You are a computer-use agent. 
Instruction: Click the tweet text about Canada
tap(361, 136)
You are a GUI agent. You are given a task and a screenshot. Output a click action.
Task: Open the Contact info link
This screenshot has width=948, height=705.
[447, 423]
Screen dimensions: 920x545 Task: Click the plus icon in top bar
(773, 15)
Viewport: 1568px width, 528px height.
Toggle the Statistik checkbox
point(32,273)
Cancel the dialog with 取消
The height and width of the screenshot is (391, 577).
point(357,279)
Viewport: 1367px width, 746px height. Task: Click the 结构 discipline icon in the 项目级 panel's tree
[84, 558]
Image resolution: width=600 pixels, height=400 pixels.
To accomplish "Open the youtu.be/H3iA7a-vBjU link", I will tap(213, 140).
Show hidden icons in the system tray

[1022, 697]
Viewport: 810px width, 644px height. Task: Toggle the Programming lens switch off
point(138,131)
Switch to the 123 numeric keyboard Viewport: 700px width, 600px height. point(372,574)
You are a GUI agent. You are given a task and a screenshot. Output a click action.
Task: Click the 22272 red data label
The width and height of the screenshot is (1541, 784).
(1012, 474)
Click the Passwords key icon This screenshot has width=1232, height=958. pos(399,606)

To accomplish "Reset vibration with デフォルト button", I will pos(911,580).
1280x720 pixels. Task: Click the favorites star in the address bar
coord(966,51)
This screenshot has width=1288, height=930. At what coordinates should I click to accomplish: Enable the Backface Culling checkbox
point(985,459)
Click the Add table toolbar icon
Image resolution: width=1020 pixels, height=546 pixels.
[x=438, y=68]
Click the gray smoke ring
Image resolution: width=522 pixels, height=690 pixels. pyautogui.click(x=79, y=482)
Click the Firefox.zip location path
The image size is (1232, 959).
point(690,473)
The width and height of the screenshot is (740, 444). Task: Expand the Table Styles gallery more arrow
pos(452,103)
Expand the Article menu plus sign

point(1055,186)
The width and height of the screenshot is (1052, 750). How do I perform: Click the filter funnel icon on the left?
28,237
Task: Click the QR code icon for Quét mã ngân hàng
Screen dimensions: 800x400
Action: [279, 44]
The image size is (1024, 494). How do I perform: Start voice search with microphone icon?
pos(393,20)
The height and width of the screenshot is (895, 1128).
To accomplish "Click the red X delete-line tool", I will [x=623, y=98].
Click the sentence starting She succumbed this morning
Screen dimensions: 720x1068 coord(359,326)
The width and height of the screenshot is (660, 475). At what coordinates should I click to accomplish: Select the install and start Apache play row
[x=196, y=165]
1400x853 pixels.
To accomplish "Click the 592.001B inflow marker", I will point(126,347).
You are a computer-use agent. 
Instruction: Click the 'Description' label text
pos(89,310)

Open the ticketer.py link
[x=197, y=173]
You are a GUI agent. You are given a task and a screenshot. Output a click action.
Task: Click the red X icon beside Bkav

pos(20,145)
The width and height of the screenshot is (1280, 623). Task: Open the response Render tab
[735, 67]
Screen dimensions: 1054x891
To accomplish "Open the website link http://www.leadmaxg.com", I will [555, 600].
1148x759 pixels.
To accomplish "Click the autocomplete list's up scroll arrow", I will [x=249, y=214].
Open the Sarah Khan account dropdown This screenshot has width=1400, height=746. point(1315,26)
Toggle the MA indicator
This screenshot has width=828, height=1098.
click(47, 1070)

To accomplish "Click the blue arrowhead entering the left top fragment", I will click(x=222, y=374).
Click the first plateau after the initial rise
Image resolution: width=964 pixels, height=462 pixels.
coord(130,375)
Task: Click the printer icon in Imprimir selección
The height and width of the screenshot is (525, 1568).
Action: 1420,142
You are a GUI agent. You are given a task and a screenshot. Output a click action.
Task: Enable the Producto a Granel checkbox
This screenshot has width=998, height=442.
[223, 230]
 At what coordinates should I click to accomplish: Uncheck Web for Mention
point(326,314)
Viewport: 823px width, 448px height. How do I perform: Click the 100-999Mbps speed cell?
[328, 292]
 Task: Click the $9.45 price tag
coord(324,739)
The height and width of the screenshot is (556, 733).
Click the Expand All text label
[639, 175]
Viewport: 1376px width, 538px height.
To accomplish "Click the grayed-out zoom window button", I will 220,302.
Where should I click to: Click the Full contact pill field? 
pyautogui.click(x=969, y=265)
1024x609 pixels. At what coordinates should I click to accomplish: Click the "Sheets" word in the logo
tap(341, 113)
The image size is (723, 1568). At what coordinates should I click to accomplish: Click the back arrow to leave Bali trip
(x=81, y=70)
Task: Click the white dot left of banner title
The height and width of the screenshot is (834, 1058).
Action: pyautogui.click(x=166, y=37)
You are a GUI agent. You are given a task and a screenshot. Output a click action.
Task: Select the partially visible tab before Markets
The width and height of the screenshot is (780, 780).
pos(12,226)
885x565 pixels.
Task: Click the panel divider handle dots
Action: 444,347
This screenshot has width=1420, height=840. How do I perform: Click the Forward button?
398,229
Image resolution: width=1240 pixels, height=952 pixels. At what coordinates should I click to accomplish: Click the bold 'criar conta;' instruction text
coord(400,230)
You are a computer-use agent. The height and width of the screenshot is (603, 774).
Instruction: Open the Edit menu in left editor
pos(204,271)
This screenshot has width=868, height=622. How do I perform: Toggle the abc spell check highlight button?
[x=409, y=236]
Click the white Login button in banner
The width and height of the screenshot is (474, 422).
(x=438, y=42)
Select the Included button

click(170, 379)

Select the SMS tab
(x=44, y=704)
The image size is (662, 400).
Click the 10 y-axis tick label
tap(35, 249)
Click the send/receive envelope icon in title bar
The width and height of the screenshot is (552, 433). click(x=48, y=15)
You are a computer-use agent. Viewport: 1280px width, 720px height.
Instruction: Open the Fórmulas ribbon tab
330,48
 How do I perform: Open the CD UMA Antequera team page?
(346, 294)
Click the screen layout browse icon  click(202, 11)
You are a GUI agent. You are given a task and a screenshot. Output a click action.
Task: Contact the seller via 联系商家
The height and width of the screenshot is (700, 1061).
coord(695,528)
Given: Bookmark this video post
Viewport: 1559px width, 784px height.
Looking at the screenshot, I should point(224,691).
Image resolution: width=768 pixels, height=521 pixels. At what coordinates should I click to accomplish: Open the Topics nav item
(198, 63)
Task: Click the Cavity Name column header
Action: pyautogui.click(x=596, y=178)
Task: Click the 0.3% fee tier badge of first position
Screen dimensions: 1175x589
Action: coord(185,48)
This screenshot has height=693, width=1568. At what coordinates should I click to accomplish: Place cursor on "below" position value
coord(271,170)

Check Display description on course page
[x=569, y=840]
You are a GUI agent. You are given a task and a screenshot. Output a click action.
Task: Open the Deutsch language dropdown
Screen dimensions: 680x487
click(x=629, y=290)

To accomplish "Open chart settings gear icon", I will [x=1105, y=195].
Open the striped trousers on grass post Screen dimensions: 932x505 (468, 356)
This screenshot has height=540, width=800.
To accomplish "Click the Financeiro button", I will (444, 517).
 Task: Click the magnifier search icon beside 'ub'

+ + + +

(Task to complete) The line containing "The height and width of the screenshot is (700, 1061)." marks the start; retype it and each line after it through the end of the records above, exactly.

(Final answer)
The height and width of the screenshot is (700, 1061).
coord(695,528)
Given: Bookmark this video post
Viewport: 1559px width, 784px height.
Looking at the screenshot, I should point(224,691).
Image resolution: width=768 pixels, height=521 pixels. At what coordinates should I click to accomplish: Open the Topics nav item
(198, 63)
Task: Click the Cavity Name column header
Action: pyautogui.click(x=596, y=178)
Task: Click the 0.3% fee tier badge of first position
Screen dimensions: 1175x589
Action: coord(185,48)
This screenshot has height=693, width=1568. At what coordinates should I click to accomplish: Place cursor on "below" position value
coord(271,170)

Check Display description on course page
[x=569, y=840]
You are a GUI agent. You are given a task and a screenshot. Output a click action.
Task: Open the Deutsch language dropdown
Screen dimensions: 680x487
click(x=629, y=290)

To accomplish "Open chart settings gear icon", I will [x=1105, y=195].
Open the striped trousers on grass post Screen dimensions: 932x505 (468, 356)
This screenshot has height=540, width=800.
To accomplish "Click the Financeiro button", I will (444, 517).
 Task: Click the magnifier search icon beside 'ub'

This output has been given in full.